What you will do: Copy the rows below verbatim, starting with the line that contains "This screenshot has height=600, width=800." and continuing through the line that contains "pyautogui.click(x=43, y=148)".

[Start]

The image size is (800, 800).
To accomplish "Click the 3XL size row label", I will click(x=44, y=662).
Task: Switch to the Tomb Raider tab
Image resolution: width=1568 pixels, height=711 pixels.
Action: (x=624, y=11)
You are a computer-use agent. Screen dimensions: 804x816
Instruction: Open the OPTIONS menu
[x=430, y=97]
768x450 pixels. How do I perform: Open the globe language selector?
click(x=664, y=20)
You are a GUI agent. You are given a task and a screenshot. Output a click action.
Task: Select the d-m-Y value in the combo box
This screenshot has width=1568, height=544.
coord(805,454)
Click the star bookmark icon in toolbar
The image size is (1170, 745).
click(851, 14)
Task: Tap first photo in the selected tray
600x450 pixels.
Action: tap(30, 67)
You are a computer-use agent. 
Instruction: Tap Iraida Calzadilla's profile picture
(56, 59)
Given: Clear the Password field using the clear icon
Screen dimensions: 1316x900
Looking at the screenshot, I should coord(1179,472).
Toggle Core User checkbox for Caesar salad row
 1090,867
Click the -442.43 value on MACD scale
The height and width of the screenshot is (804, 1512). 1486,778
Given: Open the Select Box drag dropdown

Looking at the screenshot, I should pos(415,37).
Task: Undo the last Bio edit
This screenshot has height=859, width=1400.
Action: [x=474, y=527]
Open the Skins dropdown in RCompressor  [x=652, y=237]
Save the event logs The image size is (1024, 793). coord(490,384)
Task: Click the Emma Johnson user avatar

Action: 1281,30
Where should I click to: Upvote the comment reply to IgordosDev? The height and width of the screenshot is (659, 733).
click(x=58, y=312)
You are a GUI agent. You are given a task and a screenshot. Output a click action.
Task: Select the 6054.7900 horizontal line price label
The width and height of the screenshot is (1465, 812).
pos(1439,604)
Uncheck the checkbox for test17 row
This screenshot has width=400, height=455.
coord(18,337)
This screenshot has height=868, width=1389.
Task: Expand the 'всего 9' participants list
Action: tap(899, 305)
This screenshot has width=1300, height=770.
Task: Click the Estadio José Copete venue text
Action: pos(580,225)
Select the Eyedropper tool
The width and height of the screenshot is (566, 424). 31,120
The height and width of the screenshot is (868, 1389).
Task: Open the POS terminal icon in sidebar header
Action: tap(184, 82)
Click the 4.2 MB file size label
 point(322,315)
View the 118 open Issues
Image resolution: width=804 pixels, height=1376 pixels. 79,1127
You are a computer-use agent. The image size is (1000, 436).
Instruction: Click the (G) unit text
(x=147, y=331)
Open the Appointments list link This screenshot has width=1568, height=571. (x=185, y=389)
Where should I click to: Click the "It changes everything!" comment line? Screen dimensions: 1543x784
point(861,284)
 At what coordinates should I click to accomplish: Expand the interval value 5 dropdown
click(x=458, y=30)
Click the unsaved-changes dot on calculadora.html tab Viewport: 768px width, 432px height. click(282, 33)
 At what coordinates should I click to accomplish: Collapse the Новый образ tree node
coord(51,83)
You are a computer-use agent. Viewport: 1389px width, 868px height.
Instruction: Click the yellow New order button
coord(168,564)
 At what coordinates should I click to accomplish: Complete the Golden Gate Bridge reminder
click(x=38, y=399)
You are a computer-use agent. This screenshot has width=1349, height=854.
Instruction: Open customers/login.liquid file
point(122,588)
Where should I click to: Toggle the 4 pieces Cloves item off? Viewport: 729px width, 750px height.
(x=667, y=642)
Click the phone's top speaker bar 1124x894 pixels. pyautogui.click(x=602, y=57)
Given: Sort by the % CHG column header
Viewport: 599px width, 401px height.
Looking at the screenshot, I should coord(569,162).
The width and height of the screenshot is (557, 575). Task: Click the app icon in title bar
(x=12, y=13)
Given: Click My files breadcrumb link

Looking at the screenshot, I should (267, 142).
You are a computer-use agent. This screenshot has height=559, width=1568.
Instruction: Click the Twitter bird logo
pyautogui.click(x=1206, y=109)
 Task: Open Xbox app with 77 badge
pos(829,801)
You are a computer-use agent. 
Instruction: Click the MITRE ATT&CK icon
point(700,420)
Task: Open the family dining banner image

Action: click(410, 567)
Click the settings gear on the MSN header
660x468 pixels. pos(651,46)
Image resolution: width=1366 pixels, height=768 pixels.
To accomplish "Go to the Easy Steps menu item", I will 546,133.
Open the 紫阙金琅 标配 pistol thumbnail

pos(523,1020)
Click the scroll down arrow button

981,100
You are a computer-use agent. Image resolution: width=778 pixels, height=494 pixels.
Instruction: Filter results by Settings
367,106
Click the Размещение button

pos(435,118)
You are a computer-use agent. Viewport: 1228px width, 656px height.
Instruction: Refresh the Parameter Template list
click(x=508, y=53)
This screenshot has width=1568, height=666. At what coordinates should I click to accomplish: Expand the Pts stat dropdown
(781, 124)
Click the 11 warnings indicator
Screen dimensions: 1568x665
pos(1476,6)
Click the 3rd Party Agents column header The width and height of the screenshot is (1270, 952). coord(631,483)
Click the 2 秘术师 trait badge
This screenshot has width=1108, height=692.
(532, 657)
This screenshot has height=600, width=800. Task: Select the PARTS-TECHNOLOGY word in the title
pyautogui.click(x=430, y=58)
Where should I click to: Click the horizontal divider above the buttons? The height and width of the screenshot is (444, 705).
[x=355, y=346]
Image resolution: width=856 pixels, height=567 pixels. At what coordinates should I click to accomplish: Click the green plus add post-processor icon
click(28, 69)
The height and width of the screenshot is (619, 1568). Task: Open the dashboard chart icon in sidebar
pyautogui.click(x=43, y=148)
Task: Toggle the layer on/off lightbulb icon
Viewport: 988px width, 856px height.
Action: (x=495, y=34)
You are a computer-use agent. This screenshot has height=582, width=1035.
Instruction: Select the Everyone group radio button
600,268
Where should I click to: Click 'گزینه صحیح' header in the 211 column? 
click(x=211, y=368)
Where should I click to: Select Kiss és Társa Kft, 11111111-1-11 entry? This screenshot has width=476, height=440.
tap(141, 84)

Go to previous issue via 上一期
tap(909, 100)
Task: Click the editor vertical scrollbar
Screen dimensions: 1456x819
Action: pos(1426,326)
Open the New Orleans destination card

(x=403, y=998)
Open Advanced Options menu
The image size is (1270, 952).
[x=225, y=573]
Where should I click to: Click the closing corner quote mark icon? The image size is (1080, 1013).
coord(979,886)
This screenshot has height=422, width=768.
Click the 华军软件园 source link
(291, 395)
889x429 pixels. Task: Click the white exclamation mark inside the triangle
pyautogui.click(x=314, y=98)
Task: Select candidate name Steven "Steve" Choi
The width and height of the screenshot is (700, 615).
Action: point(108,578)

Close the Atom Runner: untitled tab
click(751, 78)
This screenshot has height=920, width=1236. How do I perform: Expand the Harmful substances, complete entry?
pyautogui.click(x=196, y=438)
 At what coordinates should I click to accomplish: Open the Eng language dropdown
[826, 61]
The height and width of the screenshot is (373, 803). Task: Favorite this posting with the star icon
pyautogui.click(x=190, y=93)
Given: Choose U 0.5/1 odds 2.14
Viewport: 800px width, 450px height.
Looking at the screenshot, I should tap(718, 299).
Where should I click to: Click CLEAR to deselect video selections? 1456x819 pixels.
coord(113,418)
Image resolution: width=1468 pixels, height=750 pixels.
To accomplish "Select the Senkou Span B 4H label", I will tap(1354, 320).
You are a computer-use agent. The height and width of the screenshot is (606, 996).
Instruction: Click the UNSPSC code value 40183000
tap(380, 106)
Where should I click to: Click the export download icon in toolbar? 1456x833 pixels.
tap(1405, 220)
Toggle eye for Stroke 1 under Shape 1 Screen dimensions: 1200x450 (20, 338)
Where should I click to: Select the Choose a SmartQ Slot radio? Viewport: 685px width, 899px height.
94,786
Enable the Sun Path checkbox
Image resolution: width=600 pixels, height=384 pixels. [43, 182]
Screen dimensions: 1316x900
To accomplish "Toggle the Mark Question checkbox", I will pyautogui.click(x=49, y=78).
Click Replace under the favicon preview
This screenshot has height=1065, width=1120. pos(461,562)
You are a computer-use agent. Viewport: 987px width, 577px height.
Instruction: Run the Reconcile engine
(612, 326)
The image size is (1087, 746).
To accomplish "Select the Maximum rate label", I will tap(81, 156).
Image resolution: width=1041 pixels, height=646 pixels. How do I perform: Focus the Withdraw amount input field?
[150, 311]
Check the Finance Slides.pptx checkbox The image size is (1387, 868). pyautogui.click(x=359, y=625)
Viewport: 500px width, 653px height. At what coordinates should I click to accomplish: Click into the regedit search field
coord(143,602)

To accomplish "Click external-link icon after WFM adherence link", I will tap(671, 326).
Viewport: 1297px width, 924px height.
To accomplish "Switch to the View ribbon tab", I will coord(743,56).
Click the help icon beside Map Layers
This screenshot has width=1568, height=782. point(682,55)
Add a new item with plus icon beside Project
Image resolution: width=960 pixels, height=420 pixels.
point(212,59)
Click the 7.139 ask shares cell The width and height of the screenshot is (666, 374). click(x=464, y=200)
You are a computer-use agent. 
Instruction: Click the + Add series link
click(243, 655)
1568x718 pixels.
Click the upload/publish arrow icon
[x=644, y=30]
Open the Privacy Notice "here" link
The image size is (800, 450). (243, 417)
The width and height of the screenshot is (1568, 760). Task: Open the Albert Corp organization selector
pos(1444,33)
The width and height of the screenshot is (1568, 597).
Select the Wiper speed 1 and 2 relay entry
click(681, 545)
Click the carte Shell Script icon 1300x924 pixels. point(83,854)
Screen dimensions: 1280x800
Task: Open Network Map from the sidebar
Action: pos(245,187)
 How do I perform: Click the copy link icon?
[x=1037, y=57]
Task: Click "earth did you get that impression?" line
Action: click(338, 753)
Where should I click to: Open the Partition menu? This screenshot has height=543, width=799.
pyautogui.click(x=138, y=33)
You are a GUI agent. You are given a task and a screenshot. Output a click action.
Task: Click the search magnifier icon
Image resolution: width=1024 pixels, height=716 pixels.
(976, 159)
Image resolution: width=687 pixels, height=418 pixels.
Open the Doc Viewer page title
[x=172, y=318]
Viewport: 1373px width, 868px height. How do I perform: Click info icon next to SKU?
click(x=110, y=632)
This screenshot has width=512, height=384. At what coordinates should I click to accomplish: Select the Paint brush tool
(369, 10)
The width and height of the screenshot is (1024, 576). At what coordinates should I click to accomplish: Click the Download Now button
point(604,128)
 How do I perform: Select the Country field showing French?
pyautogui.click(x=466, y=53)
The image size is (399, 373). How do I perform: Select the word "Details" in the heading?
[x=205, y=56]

[End]

Solution for this exercise:
This screenshot has height=600, width=800. Task: Select the PARTS-TECHNOLOGY word in the title
pyautogui.click(x=430, y=58)
Where should I click to: Click the horizontal divider above the buttons? The height and width of the screenshot is (444, 705).
[x=355, y=346]
Image resolution: width=856 pixels, height=567 pixels. At what coordinates should I click to accomplish: Click the green plus add post-processor icon
click(28, 69)
The height and width of the screenshot is (619, 1568). Task: Open the dashboard chart icon in sidebar
pyautogui.click(x=43, y=148)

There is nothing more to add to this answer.